Entries supplied
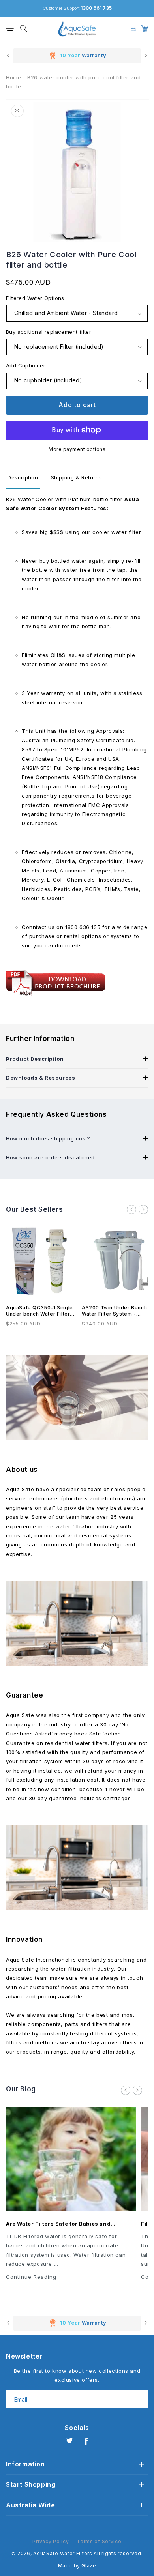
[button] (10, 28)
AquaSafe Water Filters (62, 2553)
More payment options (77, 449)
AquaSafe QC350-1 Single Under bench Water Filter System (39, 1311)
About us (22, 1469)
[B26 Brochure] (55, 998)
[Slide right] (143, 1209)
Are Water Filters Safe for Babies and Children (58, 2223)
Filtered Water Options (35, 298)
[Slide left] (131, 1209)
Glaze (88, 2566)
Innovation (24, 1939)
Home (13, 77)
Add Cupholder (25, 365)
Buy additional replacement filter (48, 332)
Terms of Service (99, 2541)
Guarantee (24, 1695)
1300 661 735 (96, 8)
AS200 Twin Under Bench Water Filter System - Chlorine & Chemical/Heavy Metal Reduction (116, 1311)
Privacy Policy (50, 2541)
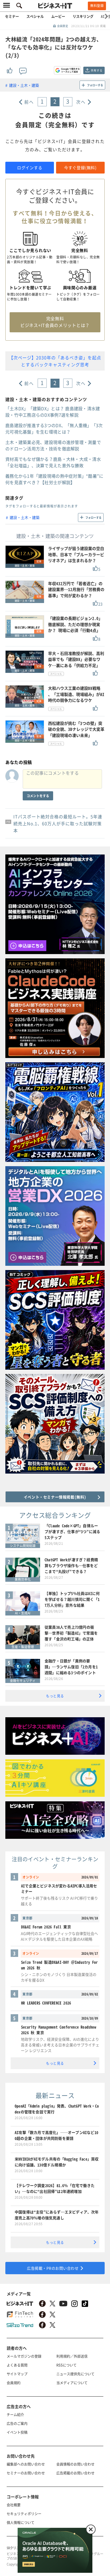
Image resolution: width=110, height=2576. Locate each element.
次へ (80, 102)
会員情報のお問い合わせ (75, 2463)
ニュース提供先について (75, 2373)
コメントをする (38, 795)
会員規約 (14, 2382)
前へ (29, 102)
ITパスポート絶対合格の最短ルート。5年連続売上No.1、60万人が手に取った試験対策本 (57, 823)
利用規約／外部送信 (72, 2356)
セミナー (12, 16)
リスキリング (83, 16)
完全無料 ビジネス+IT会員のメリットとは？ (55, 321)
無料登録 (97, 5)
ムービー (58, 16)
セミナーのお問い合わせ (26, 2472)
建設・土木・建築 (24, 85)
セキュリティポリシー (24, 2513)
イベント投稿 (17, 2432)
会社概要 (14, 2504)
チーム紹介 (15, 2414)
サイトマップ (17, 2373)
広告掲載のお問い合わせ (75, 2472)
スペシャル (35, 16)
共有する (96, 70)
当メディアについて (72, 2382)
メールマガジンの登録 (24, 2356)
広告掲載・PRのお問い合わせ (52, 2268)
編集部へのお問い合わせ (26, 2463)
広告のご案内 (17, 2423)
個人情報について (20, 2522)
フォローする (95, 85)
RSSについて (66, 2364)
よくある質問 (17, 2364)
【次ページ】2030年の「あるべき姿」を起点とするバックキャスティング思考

...

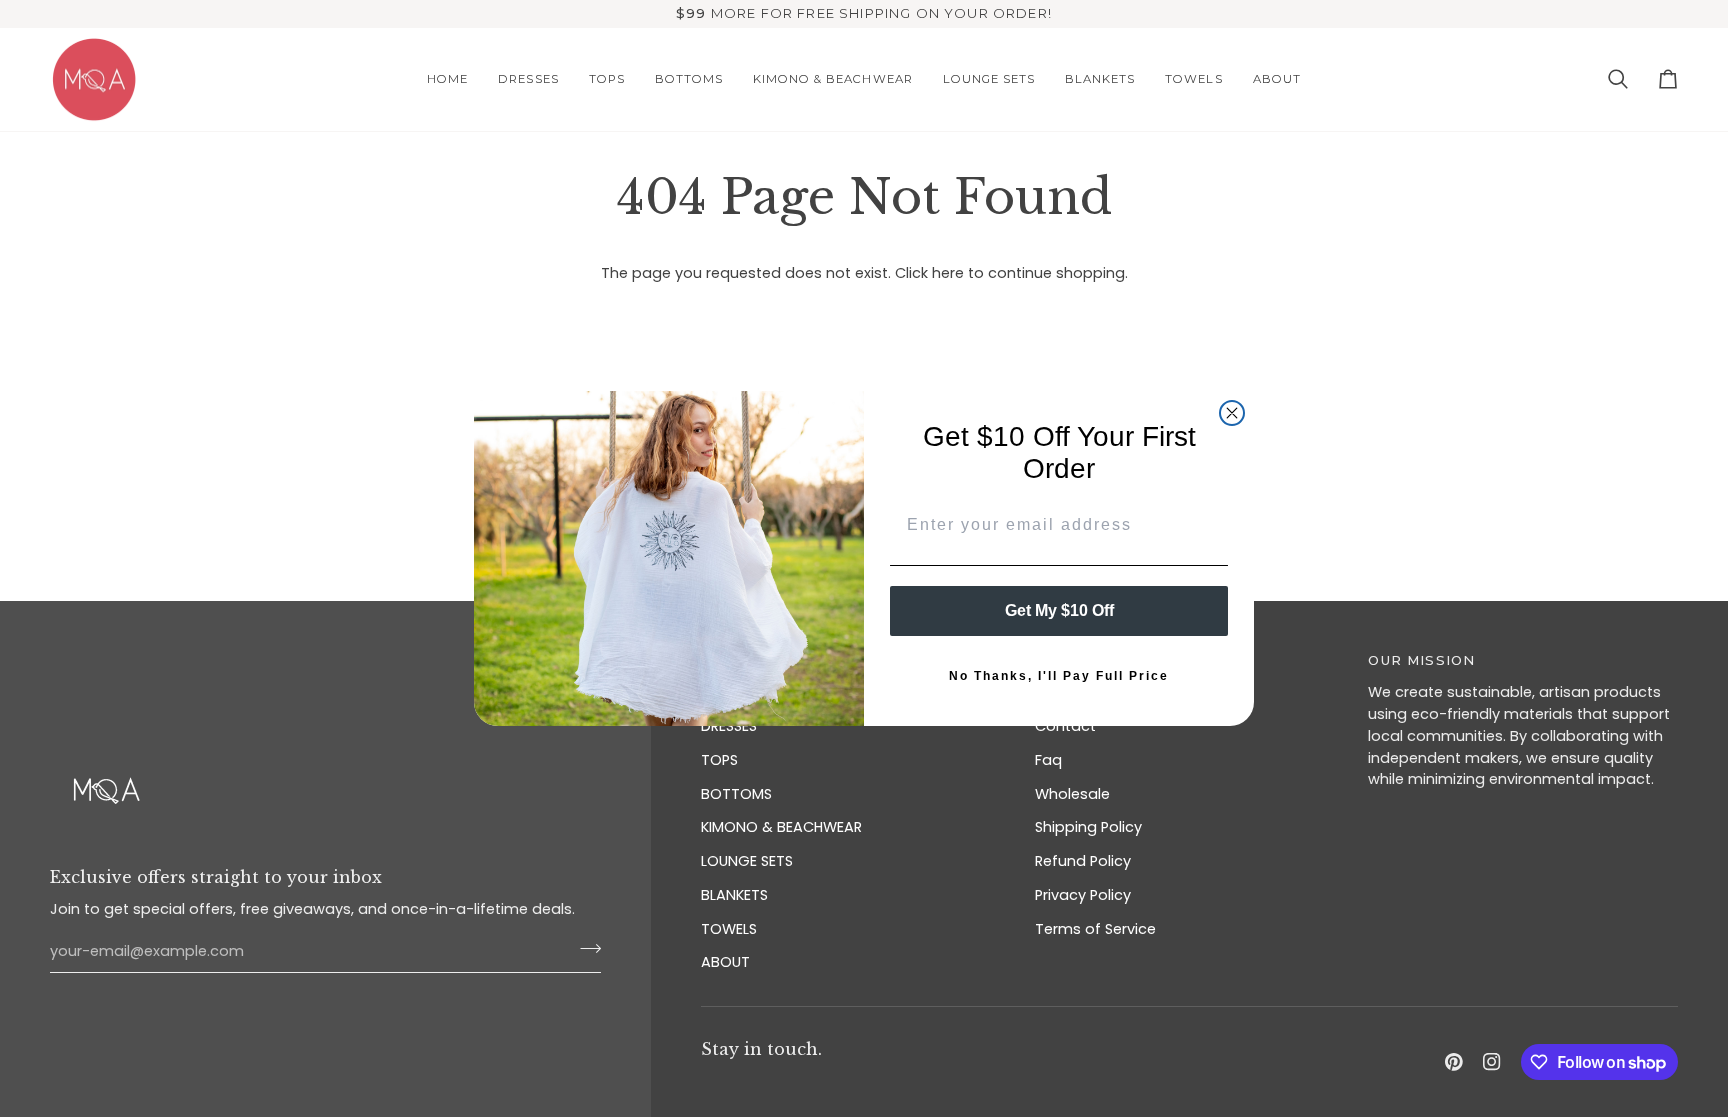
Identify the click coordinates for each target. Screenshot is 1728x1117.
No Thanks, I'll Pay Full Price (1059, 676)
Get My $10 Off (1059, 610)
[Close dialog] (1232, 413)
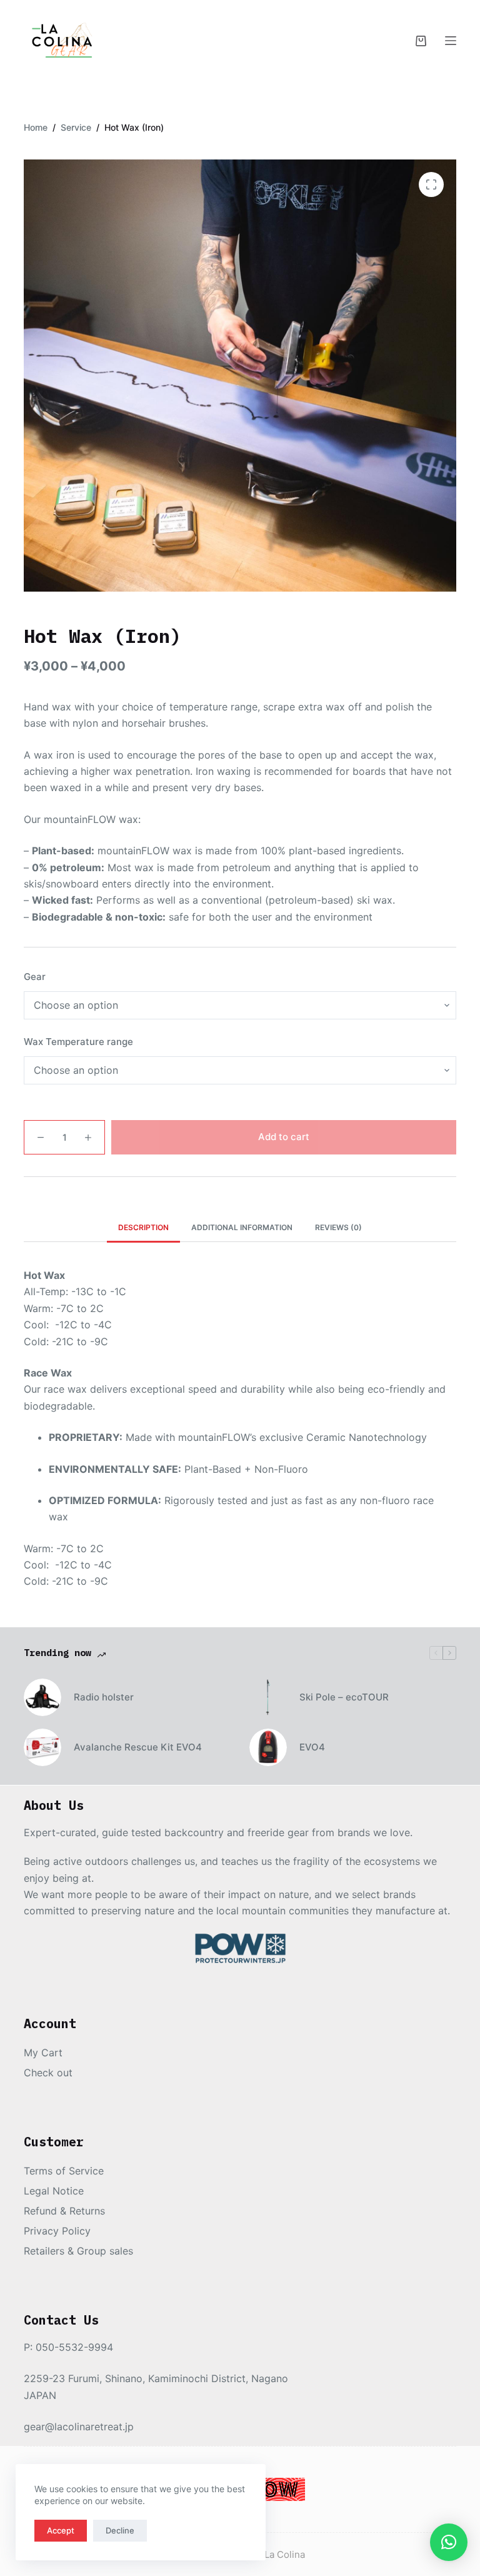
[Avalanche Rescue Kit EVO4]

Exercise goal
Take each line of the material that contains the word "AquaSafe" and list it.

Expected answer
AquaSafe Water Filters (62, 2553)
AquaSafe QC350-1 Single Under bench Water Filter System (39, 1311)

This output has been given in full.